JPMorgan endorses Dimon as CEO, Chairman
JPMorgan Chase's board Friday "strongly" endorsed Jamie Dimon to continue serving as both chairman and chief executive despite last year's embarrassing $6.2 billion trading loss in the "London Whale" debacle.
JPMorgan had "strong" performance under Dimon "during a time when many other financial institutions with independent chairs experienced great difficulty," the company said in its annual proxy filing with the Securities and Exchange Commission.
The endorsement of Dimon in both roles came as the company battled a shareholder proposal to split the two roles.
The proposal, by the AFSCME Employees Pension Plan and other investors, cited the London Whale losses and pointed to a newspaper article that said the incident "tainted" Dimon's reputation.
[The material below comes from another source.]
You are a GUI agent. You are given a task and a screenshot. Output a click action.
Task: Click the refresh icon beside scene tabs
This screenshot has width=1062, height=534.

"In our view, shareholder value is enhanced by an independent board chair who can provide a balance of power between the CEO and the board, and support strong board leadership," said the proposal.
But the JPMorgan board argued that the company's leadership structure already provides adequate independence.
The board called the company's financial performance strong and said that its response to the "whale" losses, by following through with a thorough investigation, "demonstrate strong, independent oversight."
The endorsement of Dimon came one week after a Senate committee issued a withering report on the London derivative losses that said the bank disregarded its own rules on risk and avoided oversight by the regulator.
On Friday, CNBC reported that the Justice Department has progressed in a criminal probe of London traders involved in the trading losses.